Preparing Shrimp Étouffée: Step-by-Step Recipe
Ingredients
- Shrimp (1 lb, peeled and deveined)
- Butter (½ cup)
- Onions (1 cup, diced)
- Bell peppers (1 cup, diced)
- Celery (1 cup, diced)
- Garlic (3 cloves, minced)
- Tomato paste (2 tbsp)
- Chicken or seafood stock (3 cups)
- Bay leaves (2)
- Cajun seasoning (or homemade mix)
- Salt and pepper to taste
- Green onions (for garnish)
- Cooked rice (for serving)
Directions
Step 1: Make the rоux - Melt butter in a heavy pot over medium heat . Whisk in flour slowly while stirring so it don’t burn . Keep stirring for about 15-20 minutes until it’s a deep brown .
Step 2: Sauté veggies - Add onions, bell peppers and celery . Cook for 5-7 minutes until they’re soft .
Step 3: Add tomato and spices - Stir in garlic and tomato paste . Let it cook 2 minutes . Then mix in Cajun seasoning, bay leaves, salt and pepper .
Step 4: Pour stock - Slowly add the stock , stir so everything mixes . Bring to a low simmer and cook 10-15 minutes .
Step 5: Add shrimp - Put the shrimp in the pot . Cook 5-7 minutes until they turn pink . Don’t overcook or they get rubbery .
Step 6: Serve - Spoon the Étouffée over rice . Top with green onions . Enjoy warm with cornbread or crusty bread to mop up the sauce .
Advice for Success
Be patient when you make the rоux—it’s worth it . Taste and adjust the spices as you like . Using fresh shrimp makes a big difference , it tastes better than frozen .

Shrimp Étouffée
Equipment
- 1 Large skillet or sauté pan
- 1 Wooden spoon or spatula
- 1 Measuring cups and spoons
- 1 Chopping board
- 1 Rice cooker or pot for cooking rice
Ingredients
- 1 lb large shrimp, peeled and deveined
- ½ cup vegetable oil
- ½ cup all-purpose flour
- 1 cup onion, finely chopped
- ½ cup green bell pepper, finely chopped
- ½ cup celery, finely chopped
- 3 cloves garlic, minced
- 2 cups chicken or seafood broth
- 1 tablespoon Worcestershire sauce
- 1 teaspoon Cajun seasoning
- ½ teaspoon paprika
- Salt and pepper to taste
- 2 cups cooked white rice
- Chopped green onions for garnish (optional)
- Fresh parsley for garnish (optional)
Instructions
- In a large skillet over medium heat, combine the vegetable oil and flour to make a roux.
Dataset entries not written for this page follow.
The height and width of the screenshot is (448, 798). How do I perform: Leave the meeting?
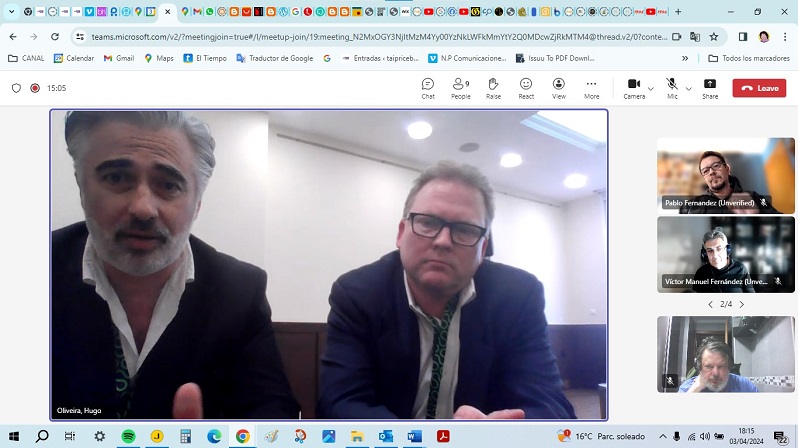(759, 88)
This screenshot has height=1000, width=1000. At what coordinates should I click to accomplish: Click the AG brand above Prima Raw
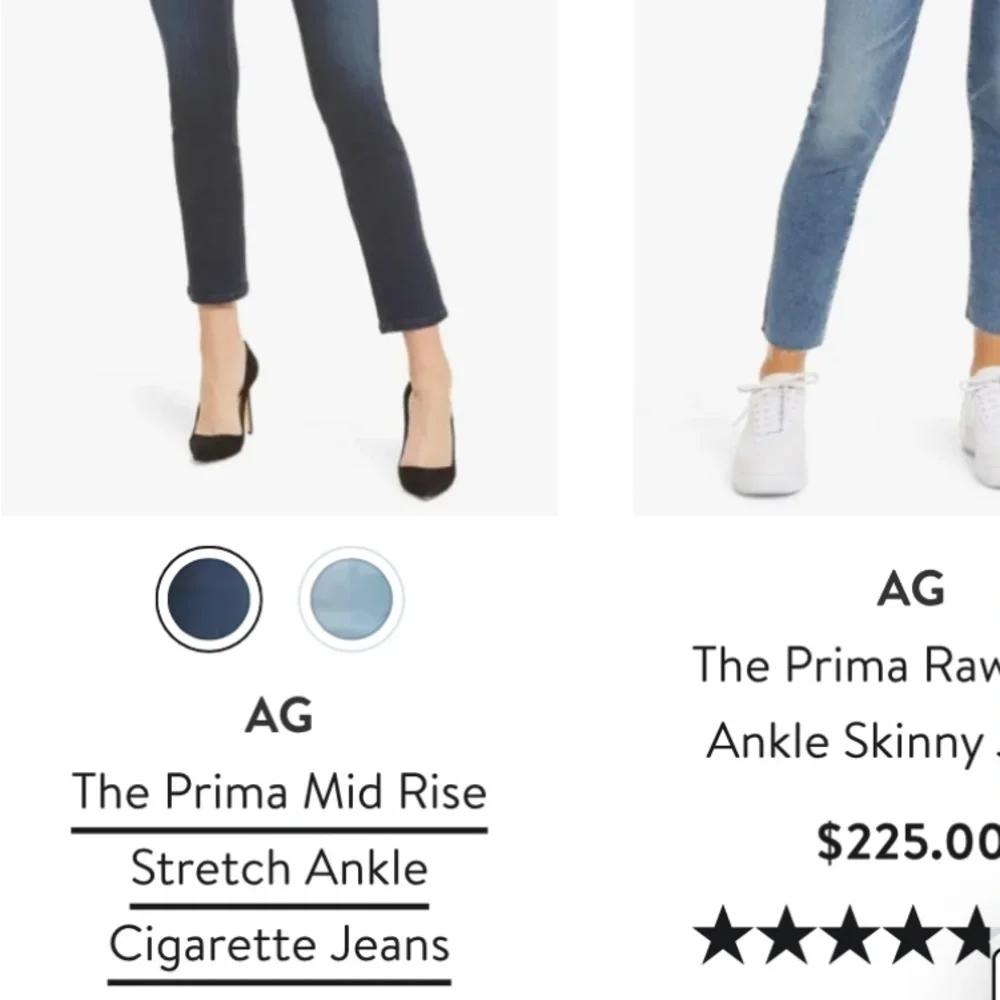(x=911, y=589)
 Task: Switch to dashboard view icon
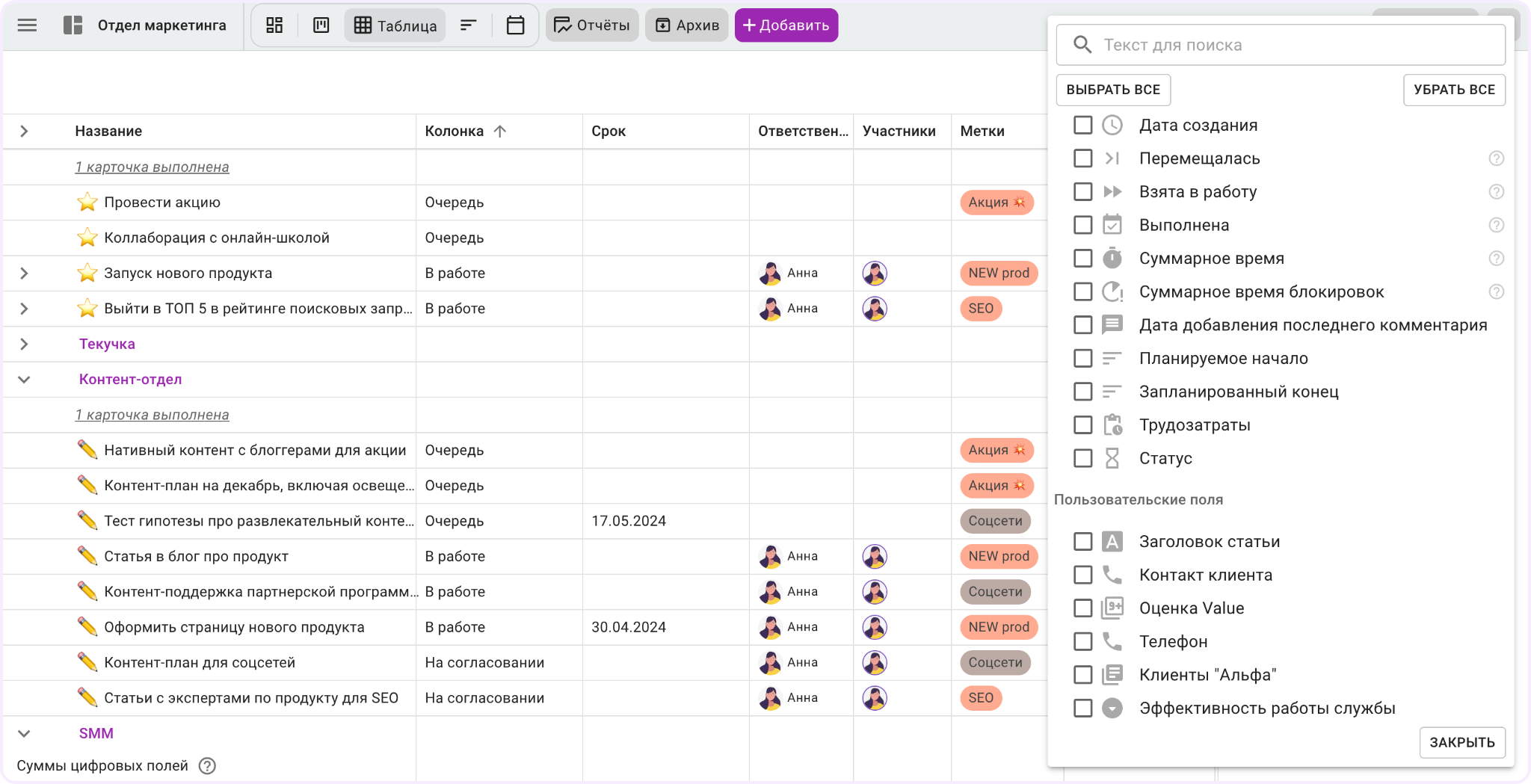pyautogui.click(x=274, y=25)
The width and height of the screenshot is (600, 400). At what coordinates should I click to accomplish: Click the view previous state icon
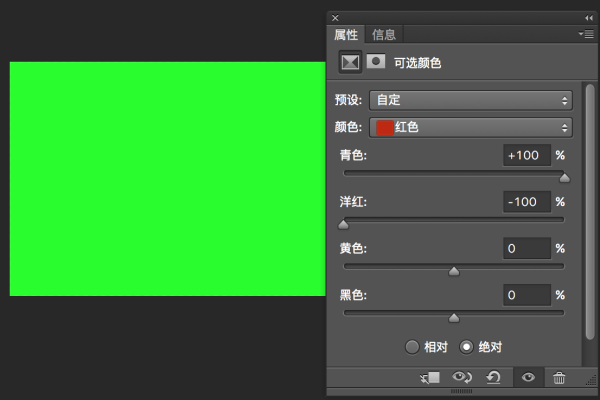click(462, 377)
Stir continuously for about 15-20 minutes until the roux turns a deep brown color, resembling chocolate.
- Add the chopped onion, green bell pepper, celery, and minced garlic to the roux. Cook for another 5 minutes until the vegetables have softened.
- Slowly whisk in the chicken or seafood broth, making sure there are no lumps. Continue stirring until the mixture thickens, about 5-10 minutes.
- Stir in the Worcestershire sauce, Cajun seasoning, paprika, salt, and pepper. Bring to a simmer.
- Add the shrimp to the sauce and cook for about 5 minutes until the shrimp are pink and fully cooked.
- Serve the Shrimp Étouffée over a bed of cooked white rice. Garnish with chopped green onions and parsley if desired.